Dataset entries
※ ※ ※

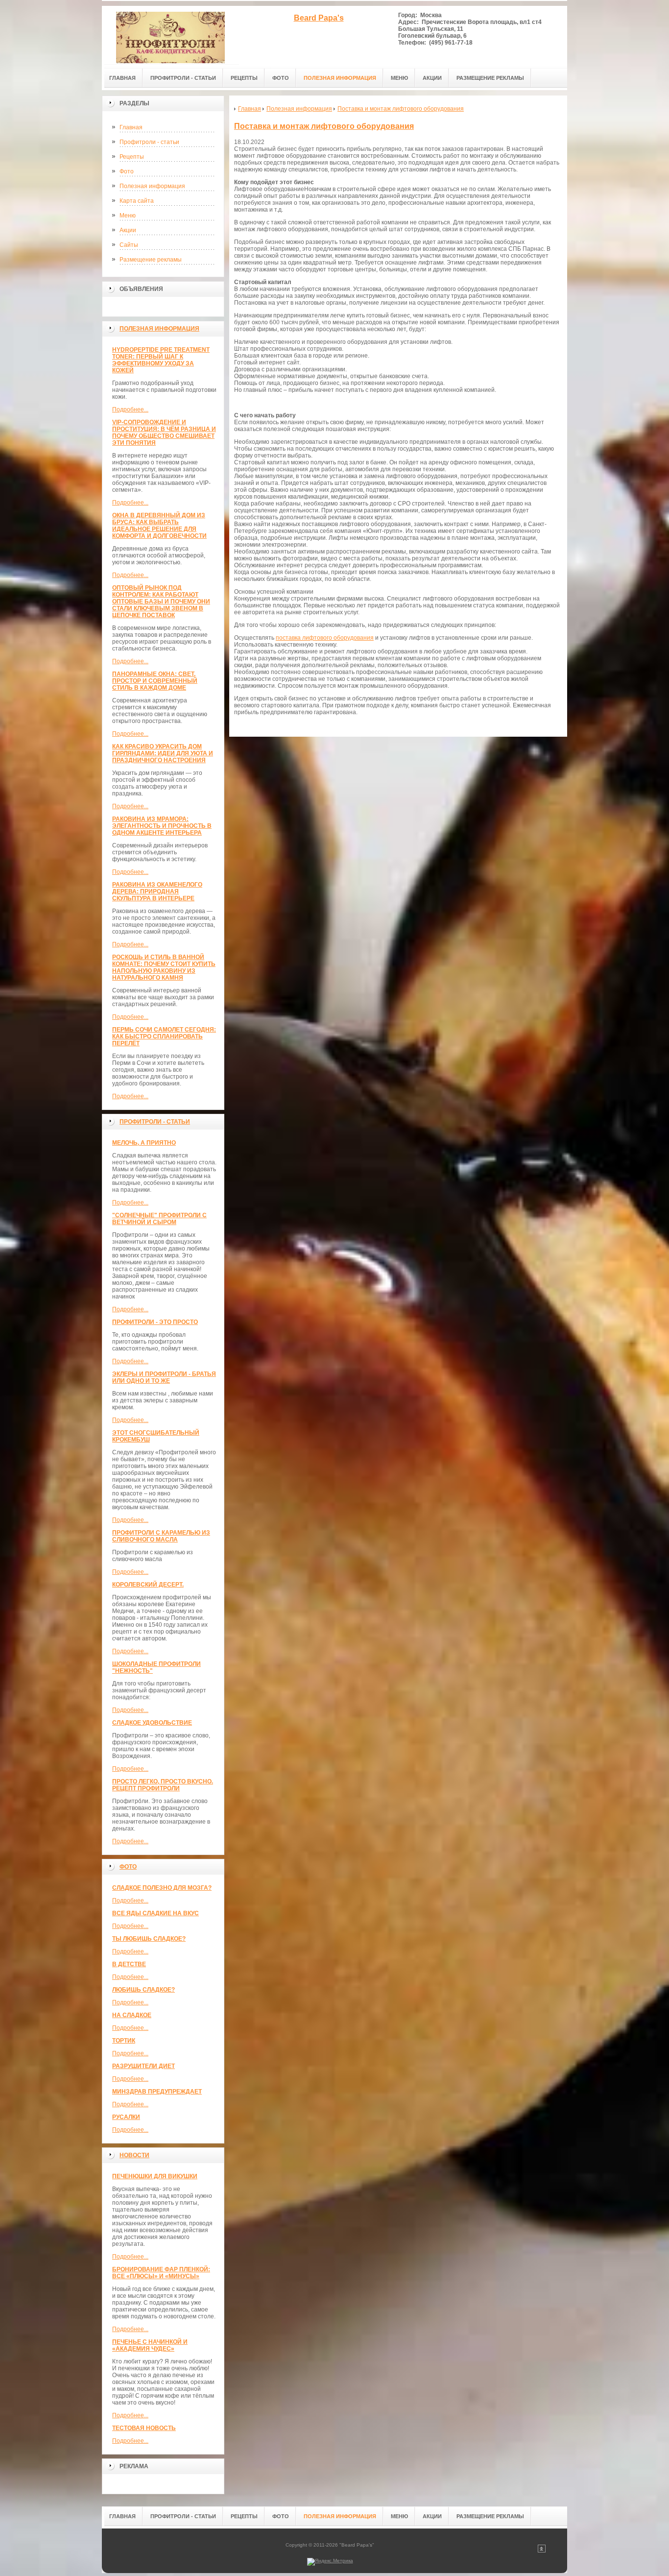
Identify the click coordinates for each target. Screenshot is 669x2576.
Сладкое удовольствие (152, 1722)
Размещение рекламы (150, 259)
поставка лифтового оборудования (325, 637)
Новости (134, 2155)
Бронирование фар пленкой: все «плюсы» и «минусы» (161, 2273)
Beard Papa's (319, 18)
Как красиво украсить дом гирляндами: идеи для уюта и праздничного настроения (162, 753)
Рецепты (131, 156)
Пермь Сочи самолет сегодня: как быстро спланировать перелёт (164, 1036)
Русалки (126, 2117)
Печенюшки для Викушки (154, 2176)
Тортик (123, 2040)
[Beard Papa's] (170, 35)
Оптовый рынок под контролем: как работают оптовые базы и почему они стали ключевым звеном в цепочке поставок (161, 601)
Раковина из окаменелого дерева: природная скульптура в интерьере (157, 891)
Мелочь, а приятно (144, 1142)
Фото (126, 171)
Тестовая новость (144, 2428)
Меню (127, 215)
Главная (131, 127)
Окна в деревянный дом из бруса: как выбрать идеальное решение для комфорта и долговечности (159, 525)
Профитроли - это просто (155, 1322)
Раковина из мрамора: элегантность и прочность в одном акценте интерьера (162, 826)
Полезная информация (152, 186)
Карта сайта (136, 200)
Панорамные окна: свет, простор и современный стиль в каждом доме (154, 681)
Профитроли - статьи (149, 142)
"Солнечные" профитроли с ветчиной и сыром (159, 1219)
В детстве (129, 1964)
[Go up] (542, 2550)
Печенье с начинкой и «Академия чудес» (150, 2345)
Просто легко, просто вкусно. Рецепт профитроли (162, 1785)
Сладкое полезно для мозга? (162, 1887)
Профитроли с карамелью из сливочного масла (161, 1536)
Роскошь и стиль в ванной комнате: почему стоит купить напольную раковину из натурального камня (163, 967)
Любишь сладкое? (143, 1989)
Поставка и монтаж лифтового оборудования (324, 126)
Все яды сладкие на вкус (155, 1913)
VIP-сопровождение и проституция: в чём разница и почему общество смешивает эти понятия (164, 432)
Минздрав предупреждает (157, 2091)
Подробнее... (130, 409)
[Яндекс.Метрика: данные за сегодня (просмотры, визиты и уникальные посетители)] (330, 2562)
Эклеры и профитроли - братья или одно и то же (164, 1377)
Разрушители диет (143, 2066)
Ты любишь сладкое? (149, 1938)
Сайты (128, 244)
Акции (127, 230)
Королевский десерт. (148, 1584)
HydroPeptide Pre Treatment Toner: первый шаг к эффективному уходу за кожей (161, 360)
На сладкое (131, 2015)
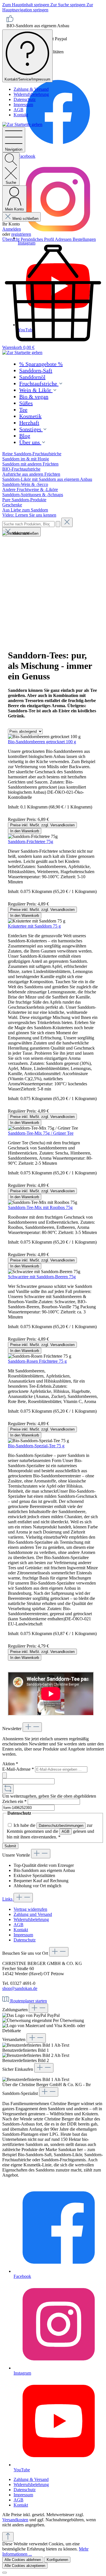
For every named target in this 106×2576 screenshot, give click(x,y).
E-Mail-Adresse (18, 1769)
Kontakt (21, 114)
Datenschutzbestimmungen (61, 1825)
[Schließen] (4, 2572)
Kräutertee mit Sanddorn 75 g (34, 926)
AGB (18, 109)
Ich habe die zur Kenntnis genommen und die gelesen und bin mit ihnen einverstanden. (50, 1831)
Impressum (23, 104)
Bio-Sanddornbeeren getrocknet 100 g (42, 741)
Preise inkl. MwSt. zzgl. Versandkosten (42, 825)
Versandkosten (15, 2519)
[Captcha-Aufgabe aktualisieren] (8, 1789)
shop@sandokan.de (19, 1988)
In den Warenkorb (24, 831)
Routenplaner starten (28, 2000)
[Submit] (4, 1775)
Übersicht (11, 239)
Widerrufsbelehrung (31, 94)
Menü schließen (25, 218)
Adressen (64, 239)
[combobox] (28, 524)
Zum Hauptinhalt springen (26, 4)
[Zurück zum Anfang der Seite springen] (8, 2536)
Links (8, 1899)
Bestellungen (84, 239)
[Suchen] (58, 524)
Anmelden (11, 229)
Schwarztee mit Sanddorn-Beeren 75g (42, 1276)
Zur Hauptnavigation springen (47, 7)
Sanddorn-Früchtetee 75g (30, 841)
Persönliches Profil (38, 239)
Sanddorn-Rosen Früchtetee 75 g (37, 1361)
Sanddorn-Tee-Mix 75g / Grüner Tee (40, 1133)
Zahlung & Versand (31, 89)
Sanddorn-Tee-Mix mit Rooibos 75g (40, 1207)
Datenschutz (25, 99)
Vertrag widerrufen (30, 1909)
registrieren (21, 234)
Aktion (10, 1763)
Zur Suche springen (68, 4)
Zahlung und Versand (33, 1914)
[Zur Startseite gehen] (22, 124)
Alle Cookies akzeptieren (25, 2566)
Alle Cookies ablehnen (23, 2560)
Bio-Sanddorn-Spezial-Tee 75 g (36, 1445)
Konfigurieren (57, 2560)
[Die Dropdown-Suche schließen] (67, 522)
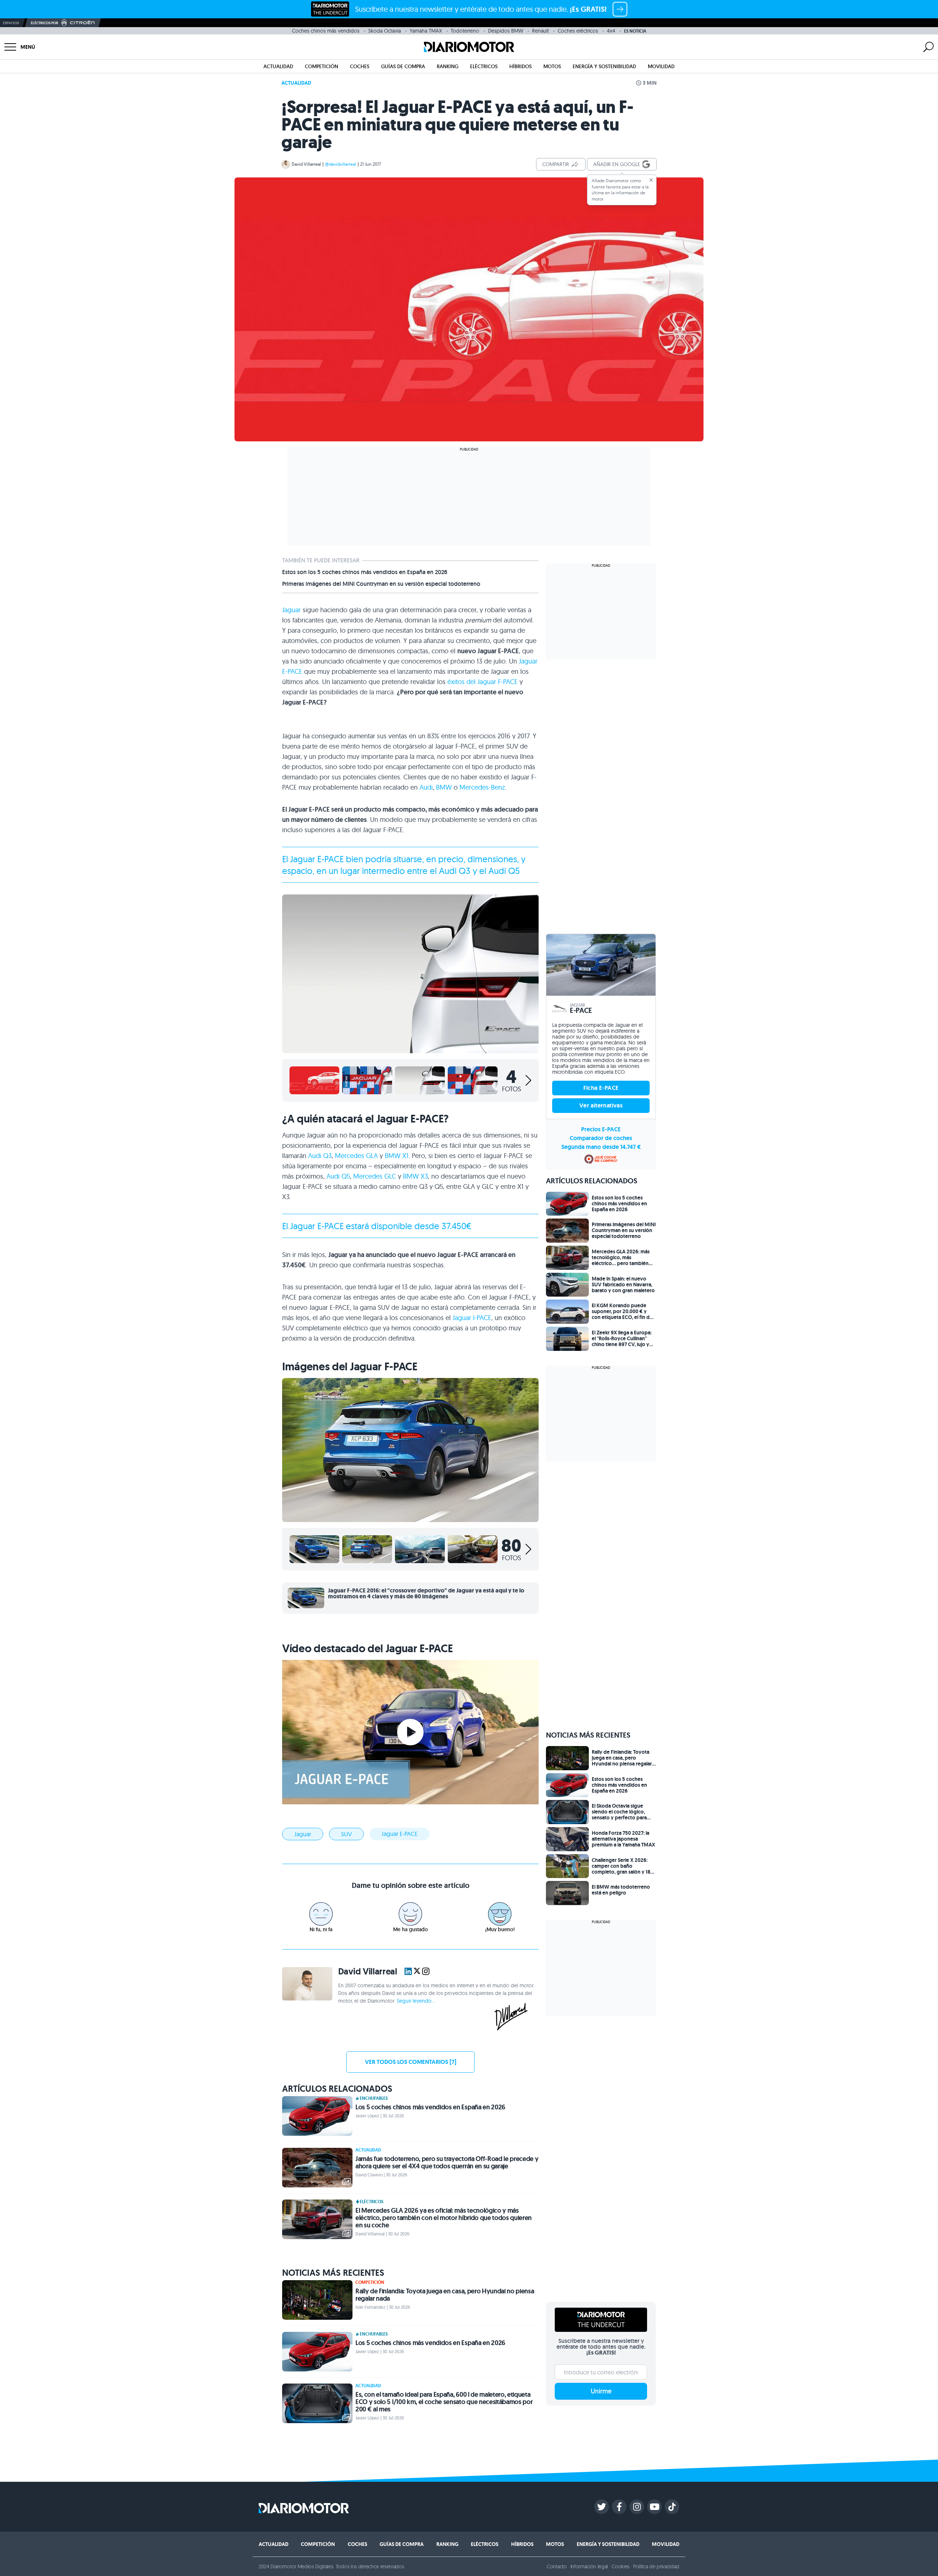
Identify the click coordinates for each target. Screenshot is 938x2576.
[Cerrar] (651, 180)
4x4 (611, 30)
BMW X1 (397, 1155)
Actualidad (278, 66)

※ ※ ※

■ Exercise instructions:
Retype the entries above exactly, starting at their first line and ending with the line that holds "Новости (134, 2155)"; pictures stay out.

■ Solution to this task:
Identify the click coordinates for each target. Screenshot is 669x2576.
Сладкое удовольствие (152, 1722)
Размещение рекламы (150, 259)
поставка лифтового оборудования (325, 637)
Новости (134, 2155)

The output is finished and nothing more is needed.